Four nurses are facing a fitness to practice probe after the death of a five-year-old boy at a flagship care home for disabled children, The Independent can reveal.
The Nursing and Midwifery Council (NMC), the UK’s nursing watchdog, initially found there was no case to answer over the death of Connor Wellsted, who suffocated in his cot in 2017 while being cared for at the Children’s Trust facility in Tadworth, Surrey.
The nurses were referred to the NMC in May 2022, but the watchdog later closed the investigations. It reopened the probe in November 2023 and, this month, after a 19-month-long investigation, decided all four nurses should face fitness to practice tribunals.
No interim conditions have been placed on the nurses, meaning they can continue to work while awaiting the outcome. If the committee finds the nurses are unfit to practice, they could be struck off or suspended. However, the committee can also decide that the nurses’ fitness to practice is not impaired and give no sanction.

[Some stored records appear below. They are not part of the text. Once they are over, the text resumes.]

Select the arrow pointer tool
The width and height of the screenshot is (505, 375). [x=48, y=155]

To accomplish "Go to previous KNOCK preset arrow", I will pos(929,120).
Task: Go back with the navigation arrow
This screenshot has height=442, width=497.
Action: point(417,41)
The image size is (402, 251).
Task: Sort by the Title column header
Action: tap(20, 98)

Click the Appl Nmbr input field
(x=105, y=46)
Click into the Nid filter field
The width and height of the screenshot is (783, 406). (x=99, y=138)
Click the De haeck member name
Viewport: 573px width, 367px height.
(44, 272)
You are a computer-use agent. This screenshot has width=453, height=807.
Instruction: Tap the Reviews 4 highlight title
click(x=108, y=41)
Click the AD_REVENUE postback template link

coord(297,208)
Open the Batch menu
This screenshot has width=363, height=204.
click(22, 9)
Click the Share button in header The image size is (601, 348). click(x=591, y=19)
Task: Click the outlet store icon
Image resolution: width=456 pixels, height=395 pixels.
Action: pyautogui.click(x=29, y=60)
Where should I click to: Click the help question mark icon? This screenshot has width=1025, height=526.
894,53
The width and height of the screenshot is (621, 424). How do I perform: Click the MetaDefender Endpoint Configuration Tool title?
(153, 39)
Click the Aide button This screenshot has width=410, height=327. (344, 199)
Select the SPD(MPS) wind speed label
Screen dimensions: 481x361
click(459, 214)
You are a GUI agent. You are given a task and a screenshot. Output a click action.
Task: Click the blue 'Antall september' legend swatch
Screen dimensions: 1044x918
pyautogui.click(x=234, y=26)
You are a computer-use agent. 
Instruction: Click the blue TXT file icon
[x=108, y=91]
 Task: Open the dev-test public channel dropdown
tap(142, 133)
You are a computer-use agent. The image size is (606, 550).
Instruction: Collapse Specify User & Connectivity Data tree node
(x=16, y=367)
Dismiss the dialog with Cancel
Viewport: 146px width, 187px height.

It comes after The Independent revealed that Surrey police had reopened a probe into the handling of Connor’s death following a litany of failings over the little boy’s care.
Connor died at Tadworth Children’s Trust (TCT), the UK’s largest brain injury rehabilitation centre for children, which can care for up to 66 young people, having suffocated when a cot bumper became lodged under his chin. He had been there for six weeks, receiving care for neuro-rehabilitation.
He was the first of three disabled children to die while in the care of TCT. Raihana Oluwadamilola Awolaja and Mia Gauci-Lamport died in June and September 2023, respectively.